The conservation of this protein across diverse mammalian species suggests an evolutionarily important functional role, likely in mitochondrial biology given its involvement in complex I assembly .

While specific sequence homology percentages between species are not provided in the search results, the existence of commercial research tools targeting TMEM186 across multiple species indicates sufficient structural and functional conservation to enable cross-species research applications.

What are the optimal methods for expressing and purifying recombinant mouse TMEM186?

Based on the available commercial recombinant TMEM186 products, several expression systems and purification approaches have been established:

• Expression Systems:

  • HEK-293 cells for full-length protein (AA 1-216)

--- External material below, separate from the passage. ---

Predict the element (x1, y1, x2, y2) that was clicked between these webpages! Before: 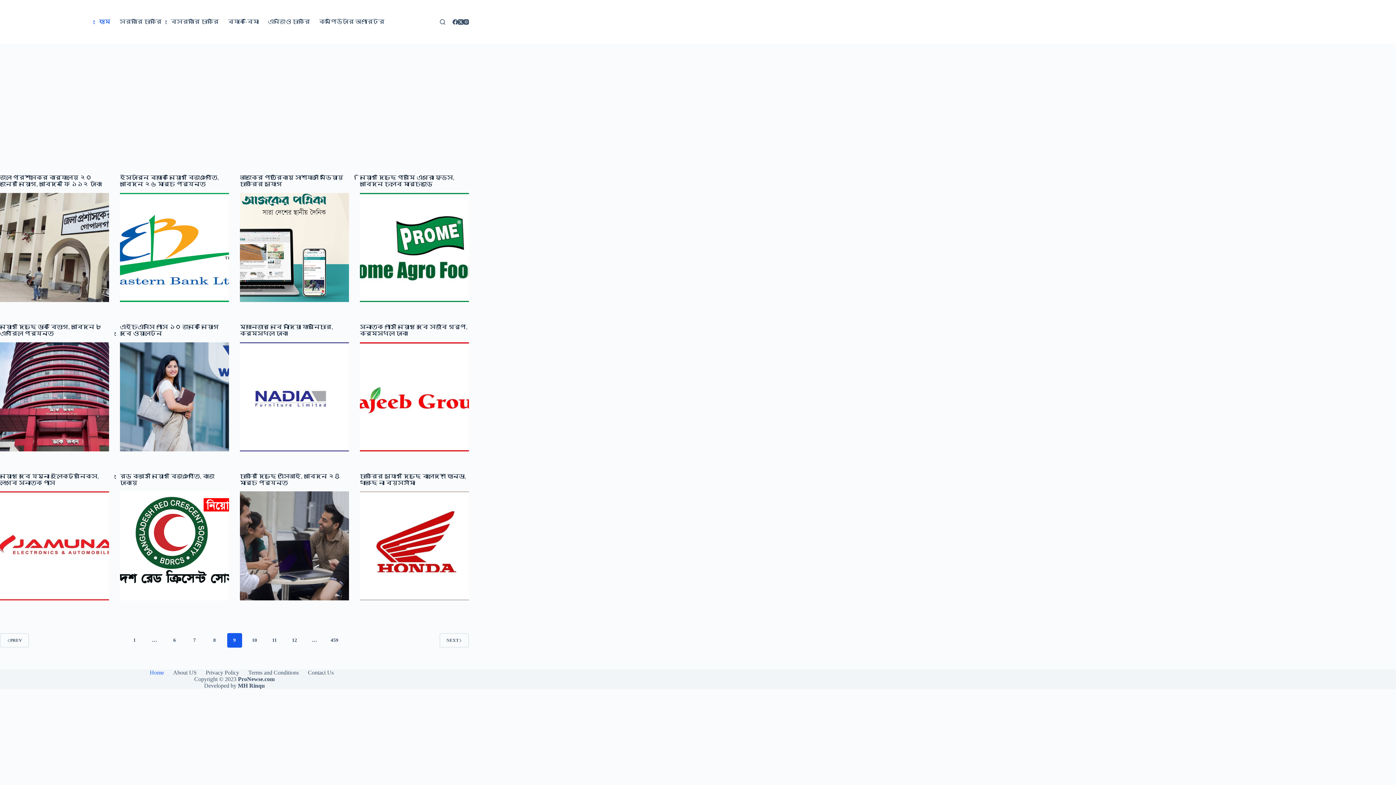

  • E. coli for partial protein fragments

• Purification Approaches:

  • His-tag affinity purification for HEK-293 expressed protein

  • Standard chromatography methods yielding >85% purity as determined by SDS-PAGE for E. coli expressed proteins

• Reconstitution and Storage:

  • For lyophilized proteins, reconstitution at concentrations of 0.1-1.0 mg/mL in deionized sterile water is recommended

  • Addition of 5-50% glycerol (final concentration) for long-term storage

  • Storage at -20°C/-80°C with avoidance of repeated freeze-thaw cycles

These methods provide a framework for researchers seeking to produce recombinant mouse TMEM186 for functional studies, structural analysis, or as standards for quantitative assays.